We developed ALICE and AIML (https://en.wikipedia.org/wiki/Artificial_Intelligence_Markup...) as a way to program bots (some of my work included adding scripting and a learning mechanism), at the time it was open sourced but AOL literally threw it into it's AIM service at certain points. There were plenty of "connectors" for different services, but the real ironic bit was that there was a central Graphmaster class which was extremely memory intensive. This was all before AWS and Cloud.
I made a private fork of ALICE back in the day and maintained my own response ruleset to give it a bespoke personality. I extended the main ALICE codebase with a TCP-based API server, and wrote another service that connects ALICE to IRC channels. I also made a GTK-based UI for starting, stopping, reloading and monitoring ALICE and to ease writing rule files. This gave me an IRC buddy that joined me in chatrooms.

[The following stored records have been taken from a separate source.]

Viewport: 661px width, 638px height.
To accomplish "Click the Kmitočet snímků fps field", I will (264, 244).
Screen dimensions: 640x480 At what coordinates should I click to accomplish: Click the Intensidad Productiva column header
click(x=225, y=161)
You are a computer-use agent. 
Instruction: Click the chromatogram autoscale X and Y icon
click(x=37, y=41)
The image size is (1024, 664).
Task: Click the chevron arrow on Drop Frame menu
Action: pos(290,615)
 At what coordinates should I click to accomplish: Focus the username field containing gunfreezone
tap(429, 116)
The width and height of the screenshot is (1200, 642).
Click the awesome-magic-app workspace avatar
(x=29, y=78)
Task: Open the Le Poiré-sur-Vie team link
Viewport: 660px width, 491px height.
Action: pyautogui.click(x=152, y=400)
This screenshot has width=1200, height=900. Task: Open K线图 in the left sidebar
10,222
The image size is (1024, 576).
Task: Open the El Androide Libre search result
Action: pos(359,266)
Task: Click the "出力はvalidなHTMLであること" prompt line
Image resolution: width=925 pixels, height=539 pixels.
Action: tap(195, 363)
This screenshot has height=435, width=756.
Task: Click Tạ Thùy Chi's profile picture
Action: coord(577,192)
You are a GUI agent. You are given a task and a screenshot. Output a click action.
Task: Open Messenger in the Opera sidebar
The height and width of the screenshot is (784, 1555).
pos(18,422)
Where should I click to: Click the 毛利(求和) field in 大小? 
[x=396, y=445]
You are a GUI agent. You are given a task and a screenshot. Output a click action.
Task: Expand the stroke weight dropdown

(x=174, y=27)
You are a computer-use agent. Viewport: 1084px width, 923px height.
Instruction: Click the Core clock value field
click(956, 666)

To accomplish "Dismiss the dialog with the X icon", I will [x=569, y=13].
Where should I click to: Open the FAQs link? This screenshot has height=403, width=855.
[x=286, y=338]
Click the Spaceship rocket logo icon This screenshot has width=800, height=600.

If I remember correctly, I also modified the Graphmaster to add support for rule priorities, so that I can better manage rules beyond the tree-based matching approach.
One of the first things people would do, upon discovering that she's a bot, is trying to break her responses.
All of this was for private use, nothing was open sourced. Unfortunately I think I forgot to copy it over from an old hard drive during a computer hardware migration, so it's gone now.
I remember Richard Wallace writing something along the lines of "if I were to build an artificial intelligence, I wouldn't use flesh and bones, that's just a bad choice" (not a verbatim quote) in defense of people accusing AIML for being a too simple/dumb of an approach, with those people favoring more complex approaches. In the age of LLM, that statement aged both well and badly.
AIML was great. I once took a stab[1] at creating an AI Paul Graham using AIML. It more more of an amusement than anything serious, but still, messing around with AIML was cool.